The argument is made by the petitioner that the fund constituted a legal trust entity such as is contemplated by section 165 of the 1932 and 1934 Acts which exempts such trusts from taxation.

This argument goes to petitioner’s contention that the income (interest) derived from the staff pension fund was trust income and therefore should be excluded from petitioner’s gross income.

*879The staff pension fund was created not by any express trust agreement, but rather by the adoption of a corporate bylaw. It was administered not by “trustees”, but by a “committee” appointed annually by the board of directors. The rules and regulations governing the administration of the fund were subject to amendment at any time by the board of directors, except that by such amendment the petitioner could not acquire any greater rights to the return of grants already credited to the fund than called for in the original agreement. The board of directors had the power to wind up the fund at any time.

We do not think that either the agreement under which it was created or the manner in which the fund was managed established any sound basis for the petitioner’s contention that the fund constituted a separate trust entity. See Merrill Trust Co., 21 B. T. A. 1409; Caxton Printers, Ltd., 27 B. T. A. 1110. Cf. Elgin National Watch Co., 17 B. T. A. 339.

Petitioner’s contentions that the amounts allocated to and credited in its books to the staff pension fund should be either excluded or deducted from its gross income are not sustained.
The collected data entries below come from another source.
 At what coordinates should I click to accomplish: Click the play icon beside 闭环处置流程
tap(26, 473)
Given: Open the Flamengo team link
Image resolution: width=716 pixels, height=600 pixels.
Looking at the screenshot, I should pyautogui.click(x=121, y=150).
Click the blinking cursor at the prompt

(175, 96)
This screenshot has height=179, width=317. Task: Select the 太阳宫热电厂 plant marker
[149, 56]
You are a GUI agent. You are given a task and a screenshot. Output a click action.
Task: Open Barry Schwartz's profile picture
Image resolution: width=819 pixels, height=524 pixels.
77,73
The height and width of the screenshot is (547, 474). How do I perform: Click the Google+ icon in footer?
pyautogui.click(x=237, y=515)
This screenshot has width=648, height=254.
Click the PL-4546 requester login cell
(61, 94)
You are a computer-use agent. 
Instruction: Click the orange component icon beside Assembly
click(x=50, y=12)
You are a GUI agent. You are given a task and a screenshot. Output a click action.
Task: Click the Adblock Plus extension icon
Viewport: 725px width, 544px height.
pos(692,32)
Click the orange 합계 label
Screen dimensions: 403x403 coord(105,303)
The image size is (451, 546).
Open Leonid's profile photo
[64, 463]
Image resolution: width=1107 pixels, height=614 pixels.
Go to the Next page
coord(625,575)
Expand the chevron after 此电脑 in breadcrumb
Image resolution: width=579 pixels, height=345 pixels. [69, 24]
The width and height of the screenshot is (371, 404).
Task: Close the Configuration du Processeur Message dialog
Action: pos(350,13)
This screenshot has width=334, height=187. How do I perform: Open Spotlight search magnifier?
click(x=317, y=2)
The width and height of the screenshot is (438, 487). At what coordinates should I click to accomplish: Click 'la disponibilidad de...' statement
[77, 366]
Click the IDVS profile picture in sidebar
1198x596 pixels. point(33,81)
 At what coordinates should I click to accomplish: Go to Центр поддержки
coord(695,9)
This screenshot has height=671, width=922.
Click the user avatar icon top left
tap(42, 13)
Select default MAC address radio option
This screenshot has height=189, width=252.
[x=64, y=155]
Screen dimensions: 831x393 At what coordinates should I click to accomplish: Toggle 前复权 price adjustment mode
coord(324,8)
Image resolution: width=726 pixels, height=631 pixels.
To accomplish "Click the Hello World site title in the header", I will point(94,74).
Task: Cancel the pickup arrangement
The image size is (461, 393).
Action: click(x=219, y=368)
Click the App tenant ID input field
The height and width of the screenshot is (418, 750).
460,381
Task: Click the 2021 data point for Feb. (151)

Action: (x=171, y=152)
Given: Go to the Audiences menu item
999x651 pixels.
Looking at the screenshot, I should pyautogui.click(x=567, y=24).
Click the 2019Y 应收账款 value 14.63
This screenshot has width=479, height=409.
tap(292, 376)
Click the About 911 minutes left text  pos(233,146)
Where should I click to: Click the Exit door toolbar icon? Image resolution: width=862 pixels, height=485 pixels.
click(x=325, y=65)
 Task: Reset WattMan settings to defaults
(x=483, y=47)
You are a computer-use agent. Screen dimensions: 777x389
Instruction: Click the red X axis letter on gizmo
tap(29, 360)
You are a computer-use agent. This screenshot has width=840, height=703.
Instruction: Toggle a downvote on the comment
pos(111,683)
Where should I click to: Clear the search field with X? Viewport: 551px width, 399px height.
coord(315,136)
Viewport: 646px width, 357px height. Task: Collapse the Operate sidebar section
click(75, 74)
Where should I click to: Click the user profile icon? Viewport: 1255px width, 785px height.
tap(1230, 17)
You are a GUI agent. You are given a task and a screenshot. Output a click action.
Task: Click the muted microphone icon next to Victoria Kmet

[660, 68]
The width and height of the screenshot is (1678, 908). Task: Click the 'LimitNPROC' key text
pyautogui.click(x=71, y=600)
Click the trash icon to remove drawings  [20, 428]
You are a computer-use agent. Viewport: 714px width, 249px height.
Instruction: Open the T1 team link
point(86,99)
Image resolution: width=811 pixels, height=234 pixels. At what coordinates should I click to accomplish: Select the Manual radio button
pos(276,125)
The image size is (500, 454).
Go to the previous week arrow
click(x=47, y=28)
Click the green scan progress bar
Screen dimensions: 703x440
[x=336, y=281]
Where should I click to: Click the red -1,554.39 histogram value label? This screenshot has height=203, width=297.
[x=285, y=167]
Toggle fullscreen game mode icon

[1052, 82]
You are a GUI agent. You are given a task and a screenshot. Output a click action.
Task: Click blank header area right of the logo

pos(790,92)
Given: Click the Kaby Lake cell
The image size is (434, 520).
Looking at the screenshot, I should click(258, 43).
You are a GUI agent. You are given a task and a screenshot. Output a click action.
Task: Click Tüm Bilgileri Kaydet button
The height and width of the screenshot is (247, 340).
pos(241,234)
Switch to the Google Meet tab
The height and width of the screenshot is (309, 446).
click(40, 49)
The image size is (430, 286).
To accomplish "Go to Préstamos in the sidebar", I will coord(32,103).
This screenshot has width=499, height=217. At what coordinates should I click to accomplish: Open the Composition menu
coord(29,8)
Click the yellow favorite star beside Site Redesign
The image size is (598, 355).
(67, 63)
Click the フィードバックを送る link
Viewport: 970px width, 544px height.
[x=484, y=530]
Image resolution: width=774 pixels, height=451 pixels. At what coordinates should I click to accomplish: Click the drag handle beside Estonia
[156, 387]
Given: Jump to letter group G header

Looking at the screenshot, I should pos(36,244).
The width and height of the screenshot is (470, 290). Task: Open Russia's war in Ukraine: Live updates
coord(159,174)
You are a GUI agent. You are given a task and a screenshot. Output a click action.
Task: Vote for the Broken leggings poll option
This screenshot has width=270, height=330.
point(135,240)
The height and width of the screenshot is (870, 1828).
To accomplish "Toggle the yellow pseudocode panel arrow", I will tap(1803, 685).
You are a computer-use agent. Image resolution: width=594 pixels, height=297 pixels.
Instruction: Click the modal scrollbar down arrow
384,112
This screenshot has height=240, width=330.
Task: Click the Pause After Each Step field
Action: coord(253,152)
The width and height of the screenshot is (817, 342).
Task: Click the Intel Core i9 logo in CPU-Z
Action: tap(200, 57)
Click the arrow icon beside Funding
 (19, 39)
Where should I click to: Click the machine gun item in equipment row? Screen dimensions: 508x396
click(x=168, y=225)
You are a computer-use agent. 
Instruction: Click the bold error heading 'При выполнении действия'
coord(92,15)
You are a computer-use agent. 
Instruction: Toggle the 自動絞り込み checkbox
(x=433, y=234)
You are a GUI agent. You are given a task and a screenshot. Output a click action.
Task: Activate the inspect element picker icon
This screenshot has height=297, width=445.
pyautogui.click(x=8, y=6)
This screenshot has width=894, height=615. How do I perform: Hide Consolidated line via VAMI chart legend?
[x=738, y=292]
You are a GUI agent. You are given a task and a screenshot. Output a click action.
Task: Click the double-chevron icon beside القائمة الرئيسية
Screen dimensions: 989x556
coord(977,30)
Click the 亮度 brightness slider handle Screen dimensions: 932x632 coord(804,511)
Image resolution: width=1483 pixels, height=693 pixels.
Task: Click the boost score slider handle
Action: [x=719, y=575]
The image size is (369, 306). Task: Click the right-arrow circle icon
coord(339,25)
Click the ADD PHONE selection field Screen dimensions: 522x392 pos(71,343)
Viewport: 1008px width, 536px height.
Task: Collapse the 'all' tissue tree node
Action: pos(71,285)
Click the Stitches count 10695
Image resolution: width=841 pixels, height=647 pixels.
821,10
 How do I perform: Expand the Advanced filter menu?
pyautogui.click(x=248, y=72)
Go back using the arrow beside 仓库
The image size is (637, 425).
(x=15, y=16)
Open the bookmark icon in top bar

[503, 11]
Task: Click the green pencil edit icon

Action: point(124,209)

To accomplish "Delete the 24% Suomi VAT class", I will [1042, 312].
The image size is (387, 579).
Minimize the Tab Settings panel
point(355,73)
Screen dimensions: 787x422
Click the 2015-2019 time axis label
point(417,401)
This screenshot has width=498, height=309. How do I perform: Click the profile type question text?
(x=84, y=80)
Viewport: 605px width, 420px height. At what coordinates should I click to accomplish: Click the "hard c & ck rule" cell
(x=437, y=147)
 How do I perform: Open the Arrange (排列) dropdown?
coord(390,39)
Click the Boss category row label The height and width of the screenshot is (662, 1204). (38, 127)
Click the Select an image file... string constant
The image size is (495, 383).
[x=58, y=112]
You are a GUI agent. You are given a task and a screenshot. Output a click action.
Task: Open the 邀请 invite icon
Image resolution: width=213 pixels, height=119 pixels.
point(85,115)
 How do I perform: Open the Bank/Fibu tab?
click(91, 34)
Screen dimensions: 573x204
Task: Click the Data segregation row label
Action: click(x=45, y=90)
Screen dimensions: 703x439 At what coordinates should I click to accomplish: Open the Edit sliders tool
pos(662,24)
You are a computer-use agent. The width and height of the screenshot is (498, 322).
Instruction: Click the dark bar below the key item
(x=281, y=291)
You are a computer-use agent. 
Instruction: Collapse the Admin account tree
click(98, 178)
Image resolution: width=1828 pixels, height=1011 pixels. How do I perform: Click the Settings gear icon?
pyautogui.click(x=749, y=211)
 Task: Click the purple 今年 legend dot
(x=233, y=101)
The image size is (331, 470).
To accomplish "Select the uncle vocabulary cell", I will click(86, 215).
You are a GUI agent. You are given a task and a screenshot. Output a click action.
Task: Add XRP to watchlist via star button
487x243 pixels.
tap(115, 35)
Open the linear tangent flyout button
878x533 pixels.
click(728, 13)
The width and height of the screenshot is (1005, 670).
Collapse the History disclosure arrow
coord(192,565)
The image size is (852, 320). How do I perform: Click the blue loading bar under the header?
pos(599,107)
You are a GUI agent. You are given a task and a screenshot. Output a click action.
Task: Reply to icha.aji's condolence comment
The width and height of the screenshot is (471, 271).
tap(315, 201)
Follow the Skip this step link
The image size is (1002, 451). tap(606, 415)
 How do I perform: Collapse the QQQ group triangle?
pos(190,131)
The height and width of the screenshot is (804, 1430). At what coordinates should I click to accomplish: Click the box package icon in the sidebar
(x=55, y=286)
7. This issue is whether amounts which the petitioner credited to a “shareholders’ fund” during the years 1932, 1933, and 1934 are deductible from gross income as interest paid or accrued within the taxable years.

During the years involved the petitioner maintained and managed a shareholders’ fund such as is authorized by section 80 of the Canadian and British Insurance Companies Act of 1932, as amended, to which it credited in its books interest of $19,317.54 in 1932, $24,927.59 in 1933, and $31,479.56 in 1934.

The shareholders’ fund was commingled with and invested along with other funds of the petitioner and the amount earned thereon was computed at the average net rate of interest earned in the preceding year upon the mean invested funds of the petitioner.

In petitioner’s annual statements the shareholders’ fund is set up separately from paid-up capital and surplus and the interest credited to the fund is separate from the portions of petitioner’s profits set apart or paid to the shareholders as dividends.

In determining the deficiencies herein the respondent did not allow any deduction in respect of the above amounts credited to the shareholders’ fund.

This issue involves substantially the same question as that determined in issue 6 above. In accordance with our determination in that issue we hold that the petitioner is not entitled to the deduction of the amounts of interest credited during the taxable years 1932, 1933, and 1934 to the shareholders’ fund.

Reviewed by the Board.

Decision will be entered under Rule 50.